## Job 1
Translate the sentence "You may not need to cStr(), as VB may explicitly convert it first." from the forum thread on number formatting into Spanish.
## Job 2
Please extend the forum thread about showing 45.556 with two decimal places, picking up right after its final sentence.

0

I need to display 45.556 as 45.55 what is the format i need to use in true dbgrid pro 7.0.

  • What exactly is your rounding algorithm? Always round down? Always round towards zero? Truncate at 2 decimal places? Remove the 'last' significant figure? Always display the value 45.55? ;-) – onedaywhen Feb 18 '09 at 15:42
  • For inspiration, see: support.microsoft.com/kb/196652 "How To Implement Custom Rounding Procedures" – onedaywhen Feb 18 '09 at 15:49
  • Correction: Format rounds away from zero, not bankers at all! – onedaywhen Feb 18 '09 at 16:00
6

Sorry not familiar with dbgird pro 7.0. If you are looking not looking to trucate the 6 as you showed in your example (rounded 45.556 is 45.56) you can use the format command, which will format your number to two decimal places, rounding accordingly.

format(*value*, "0.00")

Using "0.00" formats the number to default to zero in the position the zero is in.
Using "#.##" formats the number to default to space (nothing)

If you don't want to round the number and are only looking to get the number plus the right two decimal places.

Left(cStr(value), instr(cStr(value), ".") + 2))

Retrieves from the left your number plus 2 past the decimal, truncating the rest. You may not need to cStr(), as VB may explicitly convert it first.

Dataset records
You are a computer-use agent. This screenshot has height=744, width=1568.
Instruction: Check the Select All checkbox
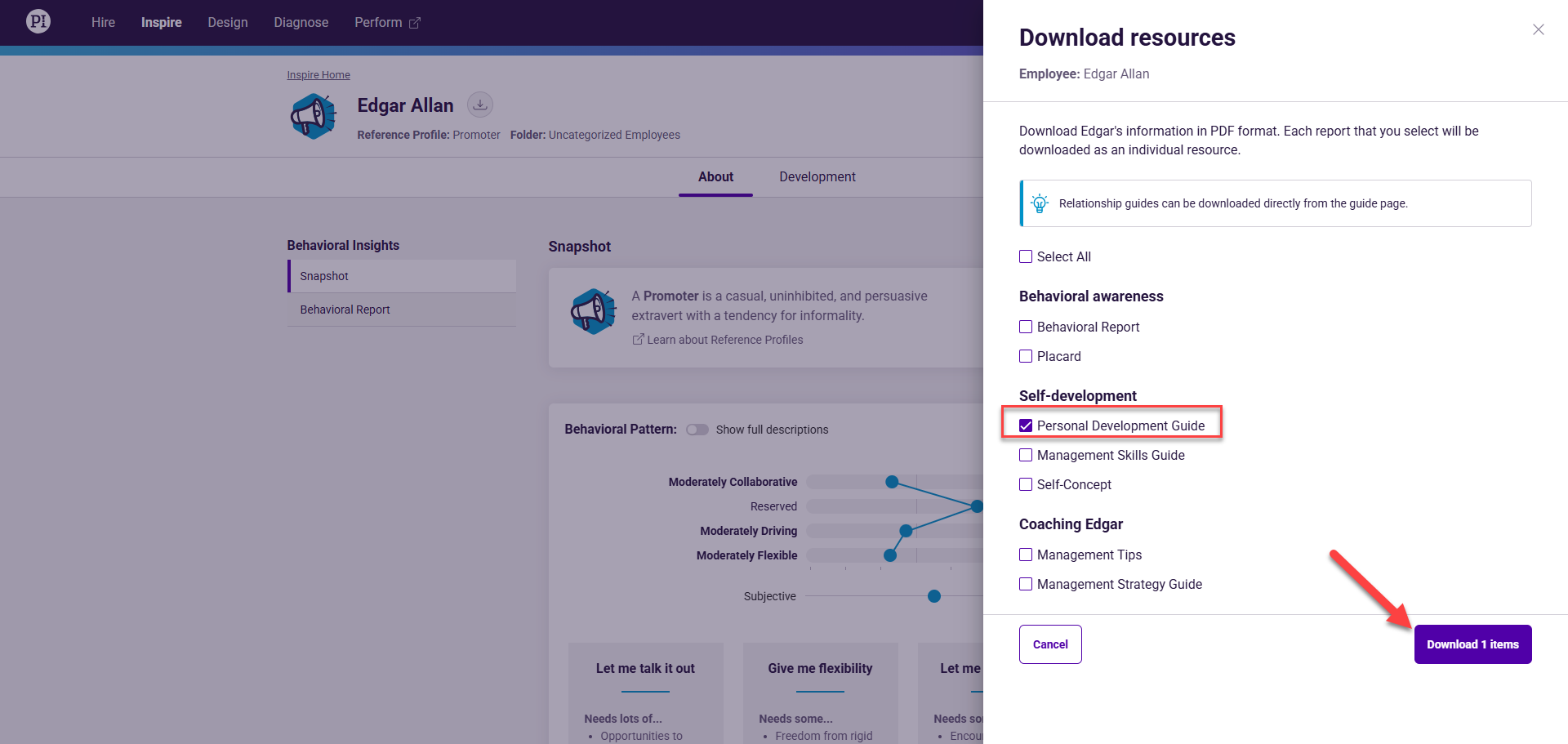pyautogui.click(x=1026, y=256)
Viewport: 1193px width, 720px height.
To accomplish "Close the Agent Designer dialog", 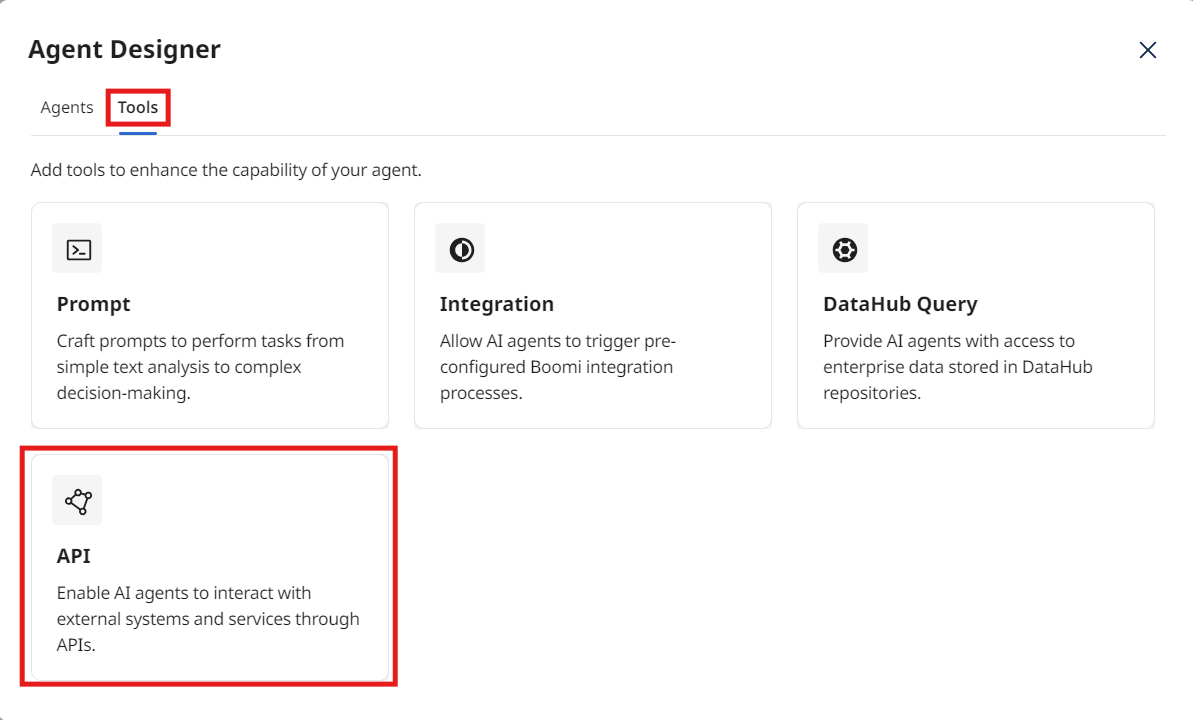I will click(1147, 49).
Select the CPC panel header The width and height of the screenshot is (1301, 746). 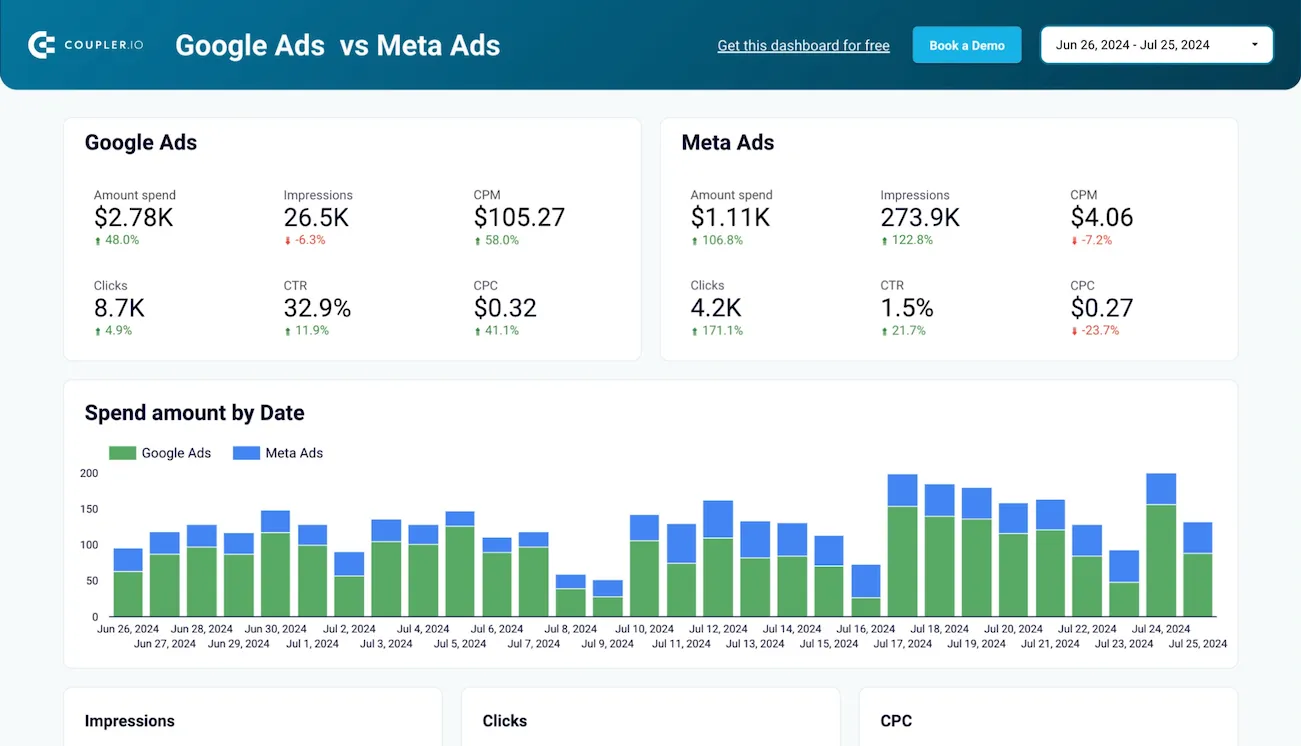pos(895,720)
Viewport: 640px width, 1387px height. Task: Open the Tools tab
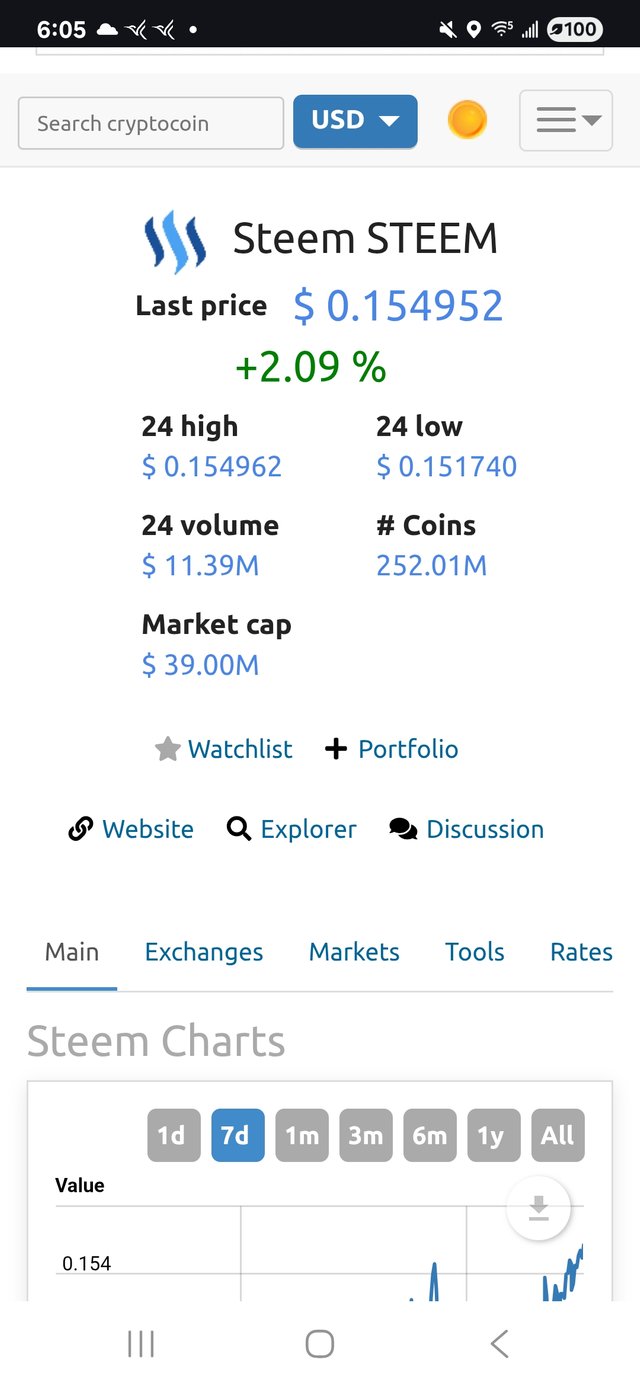(475, 952)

## Written answer 1
Es posible que no necesites cStr(), ya que VB puede convertirlo explícitamente primero.

## Written answer 2
using cStr() may create a space before the number which is from a minus sign would go, format() doesn't do this, if you see this issue in your grid.

1

To handle this through the grids properties, set the column's NumberFormat = Fixed, unless it is a currency value, then you should use Currency.

1

Optionally without resulting to string manipulation that will blow up in European countries (which use a , instead of a . for the decimal place)... However, if any combination of floatval and decimalPlaces > 9 you are going to have overflow issues...

Public Function Floor(ByVal floatval As Double, optional decimalPlaces as Long = 0) As Long
    Dim intval As Long
    intval = Round(floatval)
    If intval > floatval Then 
         intval = intval - 1
    End If

    if decimalPlaces > 0 then
        floatval = float / (10 ^ decimalPlaces)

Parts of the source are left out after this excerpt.